Bottom left: The killing of cattle by aborigines on Yandina Station south of Lake Weyba.
Top left: Eight men from Yandina Station plan to put an end to the killing of their cattle.
Top centre: One of the eight men acts as a decoy to attract a large group of aborigines on the western shore to the mouth of Murdering Creek. They come in their canoes.
Bottom centre: The other seven men, in hiding, open fire on the aborigines killing most of them. There are no records of how many were killed. Top right: The high-rise building, the palm tree and the pineapples represent local white society.
Bottom right: Indigenous and non-indigenous living together reconciled is the dream of the artist and many others.
The surrounds of the painting are full of the rich animal and birdlife of the Noosa area.

Thanks to those who told us that the first Day of Mourning of Aboriginal people in Australia was in Sydney in 1938.  About 100 people gathered in Australia Hall and passed the following resolution:

WE, representing THE ABORIGINES OF AUSTRALIA, assembled in conference at the Australian Hall, Sydney, on the 26th day of January, 1938, this being the 150th Anniversary of the Whiteman’s seizure of our country, HEREBY MAKE PROTEST against the callous treatment of our people by the whitemen during the past 150 years, AND WE APPEAL to the Australian nation of today to make new laws for the education and care of Aborigines, we ask for a new policy which will raise our people TO FULL CITIZEN STATUS.
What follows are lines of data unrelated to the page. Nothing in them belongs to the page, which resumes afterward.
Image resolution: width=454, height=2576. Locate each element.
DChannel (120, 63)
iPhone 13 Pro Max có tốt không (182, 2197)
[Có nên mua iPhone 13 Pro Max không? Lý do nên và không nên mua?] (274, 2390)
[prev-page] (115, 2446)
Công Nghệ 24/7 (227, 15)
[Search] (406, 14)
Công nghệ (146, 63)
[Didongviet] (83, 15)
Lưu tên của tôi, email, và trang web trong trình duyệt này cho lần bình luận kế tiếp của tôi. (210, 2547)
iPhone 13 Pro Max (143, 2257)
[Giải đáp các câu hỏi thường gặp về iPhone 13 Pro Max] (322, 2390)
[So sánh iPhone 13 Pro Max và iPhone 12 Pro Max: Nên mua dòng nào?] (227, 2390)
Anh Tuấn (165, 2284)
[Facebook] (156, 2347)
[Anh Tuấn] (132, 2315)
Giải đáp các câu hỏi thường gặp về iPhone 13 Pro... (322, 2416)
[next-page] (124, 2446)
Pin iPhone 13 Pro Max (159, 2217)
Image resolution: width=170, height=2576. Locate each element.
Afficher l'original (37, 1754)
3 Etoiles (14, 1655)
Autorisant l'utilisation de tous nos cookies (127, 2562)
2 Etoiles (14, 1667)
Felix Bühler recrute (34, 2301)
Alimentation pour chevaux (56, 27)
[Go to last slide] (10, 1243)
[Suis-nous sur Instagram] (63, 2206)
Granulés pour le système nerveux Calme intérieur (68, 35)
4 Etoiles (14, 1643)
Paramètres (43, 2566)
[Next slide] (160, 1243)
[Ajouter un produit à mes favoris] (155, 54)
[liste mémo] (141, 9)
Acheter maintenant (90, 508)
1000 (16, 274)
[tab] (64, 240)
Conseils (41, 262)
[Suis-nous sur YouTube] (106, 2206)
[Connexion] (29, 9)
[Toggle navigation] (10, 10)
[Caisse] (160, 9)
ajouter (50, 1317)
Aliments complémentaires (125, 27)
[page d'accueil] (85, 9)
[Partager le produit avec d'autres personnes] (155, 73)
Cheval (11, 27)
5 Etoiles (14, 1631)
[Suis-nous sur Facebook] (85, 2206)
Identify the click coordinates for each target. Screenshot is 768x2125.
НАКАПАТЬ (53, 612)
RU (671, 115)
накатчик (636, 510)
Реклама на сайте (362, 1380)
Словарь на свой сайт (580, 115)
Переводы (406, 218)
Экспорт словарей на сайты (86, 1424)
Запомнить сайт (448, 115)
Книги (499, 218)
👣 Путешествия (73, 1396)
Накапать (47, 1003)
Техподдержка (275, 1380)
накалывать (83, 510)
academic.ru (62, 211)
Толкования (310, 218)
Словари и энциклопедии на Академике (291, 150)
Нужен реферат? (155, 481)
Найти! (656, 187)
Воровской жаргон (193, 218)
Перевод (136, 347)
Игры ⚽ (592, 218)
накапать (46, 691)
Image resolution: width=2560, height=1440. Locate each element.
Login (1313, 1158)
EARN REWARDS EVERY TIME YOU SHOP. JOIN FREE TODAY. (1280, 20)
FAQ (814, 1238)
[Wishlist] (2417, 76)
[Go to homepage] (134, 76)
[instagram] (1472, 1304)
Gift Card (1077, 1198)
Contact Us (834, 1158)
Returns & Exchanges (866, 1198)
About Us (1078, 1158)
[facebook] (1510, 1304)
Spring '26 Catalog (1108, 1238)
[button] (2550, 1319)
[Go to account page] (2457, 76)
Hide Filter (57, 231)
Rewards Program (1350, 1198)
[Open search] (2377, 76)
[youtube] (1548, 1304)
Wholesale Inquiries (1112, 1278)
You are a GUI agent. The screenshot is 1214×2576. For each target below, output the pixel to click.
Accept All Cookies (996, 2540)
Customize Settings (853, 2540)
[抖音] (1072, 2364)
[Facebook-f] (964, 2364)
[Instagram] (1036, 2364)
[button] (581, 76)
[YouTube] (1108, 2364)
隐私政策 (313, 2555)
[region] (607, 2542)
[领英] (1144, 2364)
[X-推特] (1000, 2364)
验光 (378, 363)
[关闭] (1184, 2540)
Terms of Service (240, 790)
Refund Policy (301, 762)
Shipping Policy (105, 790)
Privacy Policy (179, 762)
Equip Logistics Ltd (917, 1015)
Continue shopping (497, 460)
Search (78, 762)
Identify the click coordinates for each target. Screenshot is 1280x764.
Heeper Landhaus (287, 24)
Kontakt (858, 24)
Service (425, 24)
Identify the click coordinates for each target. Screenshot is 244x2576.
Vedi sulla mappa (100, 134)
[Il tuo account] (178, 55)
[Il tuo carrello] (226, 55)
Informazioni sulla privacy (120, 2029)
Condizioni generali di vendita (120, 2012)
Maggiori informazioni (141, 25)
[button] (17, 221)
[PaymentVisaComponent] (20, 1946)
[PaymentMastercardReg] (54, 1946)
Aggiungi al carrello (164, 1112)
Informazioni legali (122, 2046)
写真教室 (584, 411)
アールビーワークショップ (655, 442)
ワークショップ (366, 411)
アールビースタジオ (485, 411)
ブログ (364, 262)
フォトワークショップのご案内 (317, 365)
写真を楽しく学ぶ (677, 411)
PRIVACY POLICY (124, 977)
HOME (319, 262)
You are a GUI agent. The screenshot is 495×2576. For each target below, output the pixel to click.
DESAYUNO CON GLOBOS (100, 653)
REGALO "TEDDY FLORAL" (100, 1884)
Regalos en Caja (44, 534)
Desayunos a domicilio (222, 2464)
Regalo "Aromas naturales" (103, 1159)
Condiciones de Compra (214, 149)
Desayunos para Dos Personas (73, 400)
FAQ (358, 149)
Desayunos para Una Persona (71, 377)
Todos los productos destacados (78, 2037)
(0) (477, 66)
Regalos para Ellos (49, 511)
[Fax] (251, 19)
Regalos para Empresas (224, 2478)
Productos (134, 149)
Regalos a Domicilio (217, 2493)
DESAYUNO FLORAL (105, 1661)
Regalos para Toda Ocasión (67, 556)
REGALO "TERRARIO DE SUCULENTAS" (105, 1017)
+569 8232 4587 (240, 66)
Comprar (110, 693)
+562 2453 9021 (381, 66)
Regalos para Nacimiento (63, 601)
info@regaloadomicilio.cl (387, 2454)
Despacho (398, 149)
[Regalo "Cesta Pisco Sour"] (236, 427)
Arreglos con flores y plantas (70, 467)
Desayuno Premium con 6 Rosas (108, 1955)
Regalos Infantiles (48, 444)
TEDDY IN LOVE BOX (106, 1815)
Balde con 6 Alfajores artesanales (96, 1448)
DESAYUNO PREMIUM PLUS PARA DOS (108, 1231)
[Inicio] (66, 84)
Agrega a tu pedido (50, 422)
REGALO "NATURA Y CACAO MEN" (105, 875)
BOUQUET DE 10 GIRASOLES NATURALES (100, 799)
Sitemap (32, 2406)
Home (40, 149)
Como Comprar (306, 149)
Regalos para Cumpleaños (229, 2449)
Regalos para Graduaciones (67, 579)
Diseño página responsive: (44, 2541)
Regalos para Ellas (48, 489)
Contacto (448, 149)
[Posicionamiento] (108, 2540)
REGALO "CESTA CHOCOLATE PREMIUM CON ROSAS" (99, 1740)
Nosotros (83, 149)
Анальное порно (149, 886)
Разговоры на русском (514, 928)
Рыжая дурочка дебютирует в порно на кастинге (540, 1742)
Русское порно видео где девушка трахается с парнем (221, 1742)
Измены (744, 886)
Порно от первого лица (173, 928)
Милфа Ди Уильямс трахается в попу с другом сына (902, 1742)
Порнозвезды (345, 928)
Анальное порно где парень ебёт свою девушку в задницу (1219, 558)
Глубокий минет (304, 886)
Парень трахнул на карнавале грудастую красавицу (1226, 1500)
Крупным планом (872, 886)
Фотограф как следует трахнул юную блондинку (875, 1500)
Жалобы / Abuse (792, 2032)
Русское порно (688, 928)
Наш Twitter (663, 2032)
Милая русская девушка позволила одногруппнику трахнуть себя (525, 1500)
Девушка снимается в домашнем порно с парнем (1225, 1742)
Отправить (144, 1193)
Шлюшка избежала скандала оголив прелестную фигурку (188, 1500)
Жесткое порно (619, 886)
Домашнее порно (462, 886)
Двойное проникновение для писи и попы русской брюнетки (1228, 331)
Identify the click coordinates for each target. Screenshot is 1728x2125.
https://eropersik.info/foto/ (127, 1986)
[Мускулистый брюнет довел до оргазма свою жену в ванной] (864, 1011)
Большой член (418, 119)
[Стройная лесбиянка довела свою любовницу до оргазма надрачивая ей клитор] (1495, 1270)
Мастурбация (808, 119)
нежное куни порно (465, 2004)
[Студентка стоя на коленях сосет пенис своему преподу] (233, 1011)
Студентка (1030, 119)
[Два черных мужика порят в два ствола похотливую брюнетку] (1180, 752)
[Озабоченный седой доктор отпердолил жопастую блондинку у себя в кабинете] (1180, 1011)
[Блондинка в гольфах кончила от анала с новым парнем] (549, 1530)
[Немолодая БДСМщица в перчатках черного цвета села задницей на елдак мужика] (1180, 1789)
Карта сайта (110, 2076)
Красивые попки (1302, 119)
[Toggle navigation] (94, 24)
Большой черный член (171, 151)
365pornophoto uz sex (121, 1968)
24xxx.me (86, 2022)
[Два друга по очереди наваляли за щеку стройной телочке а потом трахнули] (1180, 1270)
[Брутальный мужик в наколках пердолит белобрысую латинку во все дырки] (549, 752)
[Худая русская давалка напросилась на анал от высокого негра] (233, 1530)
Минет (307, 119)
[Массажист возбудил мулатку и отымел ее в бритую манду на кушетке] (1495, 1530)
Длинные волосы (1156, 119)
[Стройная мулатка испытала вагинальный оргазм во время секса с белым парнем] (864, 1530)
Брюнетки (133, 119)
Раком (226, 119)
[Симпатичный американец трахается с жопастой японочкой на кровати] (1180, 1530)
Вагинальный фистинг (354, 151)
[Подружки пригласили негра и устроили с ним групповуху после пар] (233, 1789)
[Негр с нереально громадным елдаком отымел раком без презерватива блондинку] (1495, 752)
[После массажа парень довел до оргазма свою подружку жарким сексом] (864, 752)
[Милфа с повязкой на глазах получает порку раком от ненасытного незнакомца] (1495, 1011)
After this, from about 1940 to 1955, a number of churches observed an annual Day of Mourning for the indigenous people of Australia.

At our service at Tewantin Uniting this year, we used the liturgy provided and the preacher focused particularly on Micah 6: 8,

What does the Lord ask of you but to do justice, to love kindness and to walk humbly with your God?

Responses after the service included:

  • “It’s a pity we didn’t have any Aboriginal people with us for the service.”
  • “An Aboriginal friend of mine says it is insulting to call us First Peoples when we are all Australians.”
  • “It was good to have that special focus today.”

It is surprising, there were no strong negative reactions to the service.

Below is a photo of Lake Weyba, set in Noosa National Park.  Murdering Creek enters the lake on the south-east shore.

The Murdering Creek painting is the property of Beulah Community, Buderim, and was loaned to us by Heather Johnston and delivered to the service by Sue Pitt. 

Further information on the Murdering Creek Massacre and the 1938 Day of Mourning was provided to us by Meredith Walker AM, historian.


LISTENING TO THE TRUTH OF OUR HISTORY

Rev. Jennie Gordon, Resourcing Minister, Pastoral & Strategic, Presbytery of Gippsland

It’s hard to know how to respond to January 26th. The annual Day of Mourning declared by the Assembly and held for the first time this year offered us a collective moment to pause and acknowledge the pain of the past, to lament our part in the invasion of this land and to participate in healing for us all, First and Second Peoples together. 

I attended the Common Grace Prayer Service on Fisherman’s Beach in Mornington. We were led by Indigenous artist Safina Stewart and welcomed by elders of the Bunurong Land Council.  Rev Cameron McAdam from The Village Church in Mt Eliza invited us into a time of remembering and honouring names and stories as he read a difficult and confronting message titled ‘Stolen Lives in 2019 and Aboriginal Deaths in Custody’. We prayed, sang and were blessed on the beach. 

It’s hard to know how to respond. If we want to change the heart of this nation, we can commit to learning more of the truth of our history, being present to the pain and living alongside our Indigenous brothers and sisters in the company of Jesus.